North Korea threatens to strike US Guam base
North Korea on Wednesday said that it is considering strikes near US strategic military installations in Guam with its intermediate range ballistic missiles, state news agency KCNA reported.
The threat came hours after US President Donald Trump threatened Pyongyang with “fire and fury” over its missile programme and days after the UN Security Council levied new sanctions on North Korea over its growing nuclear arsenal.
Pyongyang said it’s “now carefully examining the operational plan for making an enveloping fire at the areas around Guam with medium-to-long-range strategic ballistic rocket Hwasong-12,” according to the official Korean Central News Agency.
The plan will be finalised “and will be put into practice in a multi-concurrent and consecutive way any moment once Kim Jong Un, supreme commander of the nuclear force of the DPRK, makes a decision,” it added.
The threat came after Mr Trump issued an apocalyptic warning, saying North Korea faces “fire and fury” over its missile programme, after US media reported Pyongyang has successfully miniaturised a nuclear warhead.
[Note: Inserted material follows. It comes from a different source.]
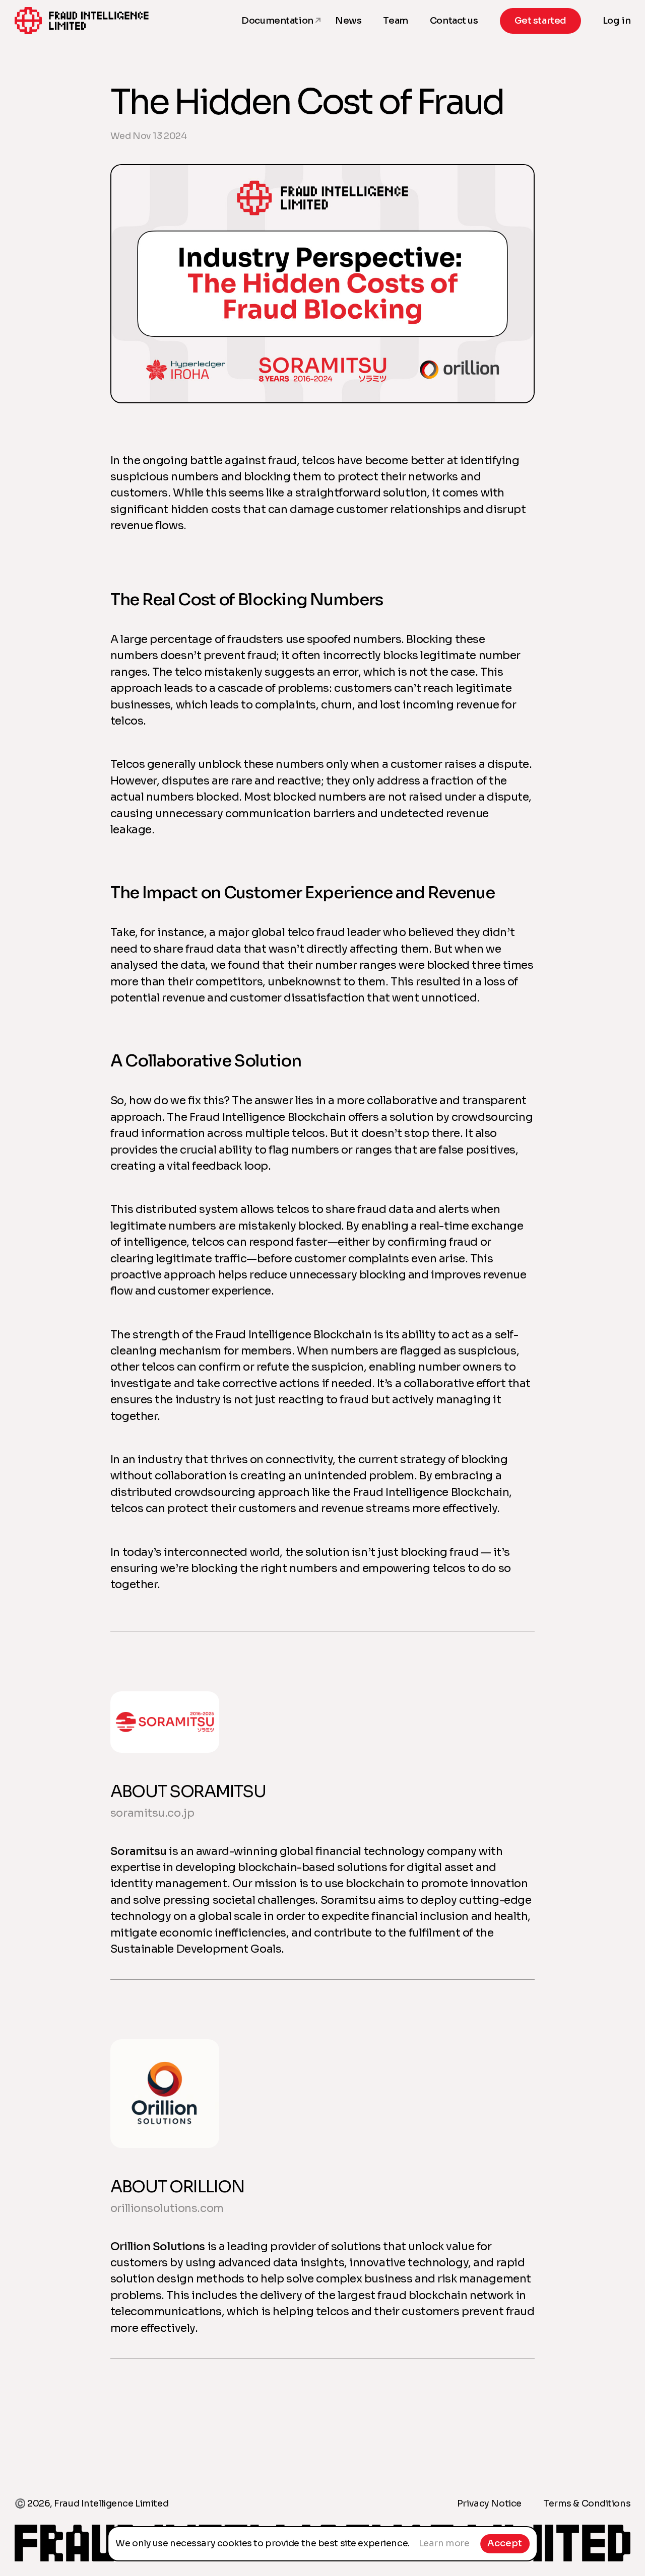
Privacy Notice (489, 2503)
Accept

Later, he took to Twitter to issue another stark warning. “My first order as President was to renovate and modernise our nuclear arsenal. It is now far stronger and more powerful than ever before,” he wrote. “Hopefully we will never have to use this power, but there will never be a time that we are not the most powerful nation in the world!”
Mr Trump’s warning followed a Washington Post report that quoted a defense intelligence agency analysis as saying officials think North Korea now has “nuclear weapons for ballistic missile delivery,” including in its intercontinental ballistic missiles.